* **What the task requires**: Copy the items word for word, starting at the line that contains "Open the 标签 section" and ending at the line that contains "click(521, 511)", including both of those lines.

* **Exercise material**:
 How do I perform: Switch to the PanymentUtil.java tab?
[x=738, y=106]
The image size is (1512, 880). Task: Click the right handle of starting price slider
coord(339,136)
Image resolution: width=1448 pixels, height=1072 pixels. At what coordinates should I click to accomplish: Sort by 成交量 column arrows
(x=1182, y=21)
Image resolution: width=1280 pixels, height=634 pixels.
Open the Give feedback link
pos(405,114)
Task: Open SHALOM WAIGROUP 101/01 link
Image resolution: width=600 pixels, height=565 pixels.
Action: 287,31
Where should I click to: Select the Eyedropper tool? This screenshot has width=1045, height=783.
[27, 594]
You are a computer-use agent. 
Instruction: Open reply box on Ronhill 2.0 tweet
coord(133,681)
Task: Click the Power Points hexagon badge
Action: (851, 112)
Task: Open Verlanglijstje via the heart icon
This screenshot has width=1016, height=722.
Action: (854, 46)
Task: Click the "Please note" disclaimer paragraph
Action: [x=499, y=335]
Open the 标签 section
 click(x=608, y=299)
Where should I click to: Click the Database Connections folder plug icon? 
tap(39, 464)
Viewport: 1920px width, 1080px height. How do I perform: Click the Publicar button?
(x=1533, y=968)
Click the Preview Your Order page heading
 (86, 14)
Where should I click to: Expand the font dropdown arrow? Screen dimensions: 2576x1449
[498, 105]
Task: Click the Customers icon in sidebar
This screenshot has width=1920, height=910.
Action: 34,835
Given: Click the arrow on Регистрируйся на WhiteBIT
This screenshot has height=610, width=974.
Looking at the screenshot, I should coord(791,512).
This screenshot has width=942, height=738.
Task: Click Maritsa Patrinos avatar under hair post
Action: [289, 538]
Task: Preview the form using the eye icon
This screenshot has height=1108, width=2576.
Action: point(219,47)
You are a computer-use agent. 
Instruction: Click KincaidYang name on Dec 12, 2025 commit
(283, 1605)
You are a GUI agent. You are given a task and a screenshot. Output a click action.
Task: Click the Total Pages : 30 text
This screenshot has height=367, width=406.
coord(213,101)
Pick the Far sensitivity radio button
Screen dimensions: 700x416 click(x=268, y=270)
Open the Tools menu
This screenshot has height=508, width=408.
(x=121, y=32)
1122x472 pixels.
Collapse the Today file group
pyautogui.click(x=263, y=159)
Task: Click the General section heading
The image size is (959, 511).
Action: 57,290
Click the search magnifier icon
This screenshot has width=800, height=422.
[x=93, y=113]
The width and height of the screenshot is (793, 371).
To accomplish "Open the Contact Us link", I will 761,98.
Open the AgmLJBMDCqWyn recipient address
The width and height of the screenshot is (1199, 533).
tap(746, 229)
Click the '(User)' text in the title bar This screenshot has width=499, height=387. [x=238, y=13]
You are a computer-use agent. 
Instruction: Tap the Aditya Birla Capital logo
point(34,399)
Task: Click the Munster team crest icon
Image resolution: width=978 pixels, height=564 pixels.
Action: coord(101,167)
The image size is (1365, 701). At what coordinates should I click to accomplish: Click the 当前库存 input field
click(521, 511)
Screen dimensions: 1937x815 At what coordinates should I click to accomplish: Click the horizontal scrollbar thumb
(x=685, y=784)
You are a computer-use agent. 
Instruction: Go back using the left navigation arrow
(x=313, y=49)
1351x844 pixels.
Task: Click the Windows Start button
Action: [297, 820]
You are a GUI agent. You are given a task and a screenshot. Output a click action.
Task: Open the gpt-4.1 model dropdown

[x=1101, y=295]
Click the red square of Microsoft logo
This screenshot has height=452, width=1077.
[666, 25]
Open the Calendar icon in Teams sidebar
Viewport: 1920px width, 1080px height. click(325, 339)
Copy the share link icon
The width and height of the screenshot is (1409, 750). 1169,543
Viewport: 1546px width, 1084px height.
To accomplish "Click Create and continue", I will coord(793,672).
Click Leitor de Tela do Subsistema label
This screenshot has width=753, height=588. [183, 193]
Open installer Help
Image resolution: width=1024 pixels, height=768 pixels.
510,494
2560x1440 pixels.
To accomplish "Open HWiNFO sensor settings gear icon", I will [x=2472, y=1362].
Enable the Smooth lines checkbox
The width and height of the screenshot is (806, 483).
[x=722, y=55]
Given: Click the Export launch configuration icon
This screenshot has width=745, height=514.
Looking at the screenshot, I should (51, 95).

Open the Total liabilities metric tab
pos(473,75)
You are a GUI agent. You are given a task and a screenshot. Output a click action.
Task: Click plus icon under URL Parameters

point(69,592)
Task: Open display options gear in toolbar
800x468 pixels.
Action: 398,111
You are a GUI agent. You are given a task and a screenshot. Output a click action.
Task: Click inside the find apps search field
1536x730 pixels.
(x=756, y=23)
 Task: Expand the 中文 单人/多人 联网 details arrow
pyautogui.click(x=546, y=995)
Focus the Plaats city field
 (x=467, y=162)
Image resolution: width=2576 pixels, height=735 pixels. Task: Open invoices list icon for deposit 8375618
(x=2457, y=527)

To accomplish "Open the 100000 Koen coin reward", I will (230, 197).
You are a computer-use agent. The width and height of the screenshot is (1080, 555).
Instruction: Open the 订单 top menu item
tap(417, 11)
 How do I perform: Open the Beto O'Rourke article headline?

* **Complete response**:
Open the 标签 section
 click(x=608, y=299)
Where should I click to: Click the Database Connections folder plug icon? 
tap(39, 464)
Viewport: 1920px width, 1080px height. How do I perform: Click the Publicar button?
(x=1533, y=968)
Click the Preview Your Order page heading
 (86, 14)
Where should I click to: Expand the font dropdown arrow? Screen dimensions: 2576x1449
[498, 105]
Task: Click the Customers icon in sidebar
This screenshot has width=1920, height=910.
Action: 34,835
Given: Click the arrow on Регистрируйся на WhiteBIT
This screenshot has height=610, width=974.
Looking at the screenshot, I should coord(791,512).
This screenshot has width=942, height=738.
Task: Click Maritsa Patrinos avatar under hair post
Action: [289, 538]
Task: Preview the form using the eye icon
This screenshot has height=1108, width=2576.
Action: point(219,47)
You are a computer-use agent. 
Instruction: Click KincaidYang name on Dec 12, 2025 commit
(283, 1605)
You are a GUI agent. You are given a task and a screenshot. Output a click action.
Task: Click the Total Pages : 30 text
This screenshot has height=367, width=406.
coord(213,101)
Pick the Far sensitivity radio button
Screen dimensions: 700x416 click(x=268, y=270)
Open the Tools menu
This screenshot has height=508, width=408.
(x=121, y=32)
1122x472 pixels.
Collapse the Today file group
pyautogui.click(x=263, y=159)
Task: Click the General section heading
The image size is (959, 511).
Action: 57,290
Click the search magnifier icon
This screenshot has width=800, height=422.
[x=93, y=113]
The width and height of the screenshot is (793, 371).
To accomplish "Open the Contact Us link", I will 761,98.
Open the AgmLJBMDCqWyn recipient address
The width and height of the screenshot is (1199, 533).
tap(746, 229)
Click the '(User)' text in the title bar This screenshot has width=499, height=387. [x=238, y=13]
You are a computer-use agent. 
Instruction: Tap the Aditya Birla Capital logo
point(34,399)
Task: Click the Munster team crest icon
Image resolution: width=978 pixels, height=564 pixels.
Action: coord(101,167)
The image size is (1365, 701). At what coordinates should I click to accomplish: Click the 当前库存 input field
click(521, 511)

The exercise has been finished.